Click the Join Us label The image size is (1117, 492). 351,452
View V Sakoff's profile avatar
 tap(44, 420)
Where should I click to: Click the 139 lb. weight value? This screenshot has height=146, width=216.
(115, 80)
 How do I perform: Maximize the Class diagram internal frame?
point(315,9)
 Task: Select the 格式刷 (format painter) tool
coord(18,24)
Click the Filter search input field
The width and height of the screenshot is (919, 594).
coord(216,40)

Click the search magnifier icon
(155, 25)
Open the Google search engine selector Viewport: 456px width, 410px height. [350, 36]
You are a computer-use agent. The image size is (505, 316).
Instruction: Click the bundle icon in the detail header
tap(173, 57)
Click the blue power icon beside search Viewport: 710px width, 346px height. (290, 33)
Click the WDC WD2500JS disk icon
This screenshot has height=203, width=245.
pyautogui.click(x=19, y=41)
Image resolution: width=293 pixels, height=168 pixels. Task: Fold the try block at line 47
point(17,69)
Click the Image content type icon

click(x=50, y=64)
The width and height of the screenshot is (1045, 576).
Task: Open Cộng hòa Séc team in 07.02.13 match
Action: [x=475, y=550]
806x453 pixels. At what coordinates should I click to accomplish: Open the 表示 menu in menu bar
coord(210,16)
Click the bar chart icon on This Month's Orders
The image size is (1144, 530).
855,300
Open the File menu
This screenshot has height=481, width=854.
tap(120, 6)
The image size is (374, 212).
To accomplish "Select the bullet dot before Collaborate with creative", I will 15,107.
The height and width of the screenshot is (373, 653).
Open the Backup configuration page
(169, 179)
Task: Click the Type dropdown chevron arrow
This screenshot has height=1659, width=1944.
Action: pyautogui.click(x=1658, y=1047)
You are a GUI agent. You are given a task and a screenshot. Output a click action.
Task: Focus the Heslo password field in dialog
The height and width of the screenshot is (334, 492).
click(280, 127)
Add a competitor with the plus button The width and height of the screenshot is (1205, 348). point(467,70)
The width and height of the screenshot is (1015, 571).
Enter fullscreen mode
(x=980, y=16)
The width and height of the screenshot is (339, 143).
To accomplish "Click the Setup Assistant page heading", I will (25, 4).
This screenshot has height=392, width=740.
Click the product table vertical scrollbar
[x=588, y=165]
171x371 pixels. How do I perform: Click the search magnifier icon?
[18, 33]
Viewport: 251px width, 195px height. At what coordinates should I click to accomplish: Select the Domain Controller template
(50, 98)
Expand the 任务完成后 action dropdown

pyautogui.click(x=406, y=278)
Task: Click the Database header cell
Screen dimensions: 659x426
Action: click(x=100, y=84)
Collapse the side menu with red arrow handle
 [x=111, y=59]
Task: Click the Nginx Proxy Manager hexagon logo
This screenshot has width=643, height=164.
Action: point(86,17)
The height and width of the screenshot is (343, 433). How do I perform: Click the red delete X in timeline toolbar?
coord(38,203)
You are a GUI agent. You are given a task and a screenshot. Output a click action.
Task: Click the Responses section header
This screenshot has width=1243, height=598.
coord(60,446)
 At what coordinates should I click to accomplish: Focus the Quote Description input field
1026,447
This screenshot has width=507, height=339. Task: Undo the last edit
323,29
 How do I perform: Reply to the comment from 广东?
+--
* [Task to complete]:
Copy every line above without altering a word.

* [Written reply]:
Click the Join Us label The image size is (1117, 492). 351,452
View V Sakoff's profile avatar
 tap(44, 420)
Where should I click to: Click the 139 lb. weight value? This screenshot has height=146, width=216.
(115, 80)
 How do I perform: Maximize the Class diagram internal frame?
point(315,9)
 Task: Select the 格式刷 (format painter) tool
coord(18,24)
Click the Filter search input field
The width and height of the screenshot is (919, 594).
coord(216,40)

Click the search magnifier icon
(155, 25)
Open the Google search engine selector Viewport: 456px width, 410px height. [350, 36]
You are a computer-use agent. The image size is (505, 316).
Instruction: Click the bundle icon in the detail header
tap(173, 57)
Click the blue power icon beside search Viewport: 710px width, 346px height. (290, 33)
Click the WDC WD2500JS disk icon
This screenshot has height=203, width=245.
pyautogui.click(x=19, y=41)
Image resolution: width=293 pixels, height=168 pixels. Task: Fold the try block at line 47
point(17,69)
Click the Image content type icon

click(x=50, y=64)
The width and height of the screenshot is (1045, 576).
Task: Open Cộng hòa Séc team in 07.02.13 match
Action: [x=475, y=550]
806x453 pixels. At what coordinates should I click to accomplish: Open the 表示 menu in menu bar
coord(210,16)
Click the bar chart icon on This Month's Orders
The image size is (1144, 530).
855,300
Open the File menu
This screenshot has height=481, width=854.
tap(120, 6)
The image size is (374, 212).
To accomplish "Select the bullet dot before Collaborate with creative", I will 15,107.
The height and width of the screenshot is (373, 653).
Open the Backup configuration page
(169, 179)
Task: Click the Type dropdown chevron arrow
This screenshot has height=1659, width=1944.
Action: pyautogui.click(x=1658, y=1047)
You are a GUI agent. You are given a task and a screenshot. Output a click action.
Task: Focus the Heslo password field in dialog
The height and width of the screenshot is (334, 492).
click(280, 127)
Add a competitor with the plus button The width and height of the screenshot is (1205, 348). point(467,70)
The width and height of the screenshot is (1015, 571).
Enter fullscreen mode
(x=980, y=16)
The width and height of the screenshot is (339, 143).
To accomplish "Click the Setup Assistant page heading", I will (25, 4).
This screenshot has height=392, width=740.
Click the product table vertical scrollbar
[x=588, y=165]
171x371 pixels. How do I perform: Click the search magnifier icon?
[18, 33]
Viewport: 251px width, 195px height. At what coordinates should I click to accomplish: Select the Domain Controller template
(50, 98)
Expand the 任务完成后 action dropdown

pyautogui.click(x=406, y=278)
Task: Click the Database header cell
Screen dimensions: 659x426
Action: click(x=100, y=84)
Collapse the side menu with red arrow handle
 [x=111, y=59]
Task: Click the Nginx Proxy Manager hexagon logo
This screenshot has width=643, height=164.
Action: point(86,17)
The height and width of the screenshot is (343, 433). How do I perform: Click the red delete X in timeline toolbar?
coord(38,203)
You are a GUI agent. You are given a task and a screenshot. Output a click action.
Task: Click the Responses section header
This screenshot has width=1243, height=598.
coord(60,446)
 At what coordinates should I click to accomplish: Focus the Quote Description input field
1026,447
This screenshot has width=507, height=339. Task: Undo the last edit
323,29
 How do I perform: Reply to the comment from 广东?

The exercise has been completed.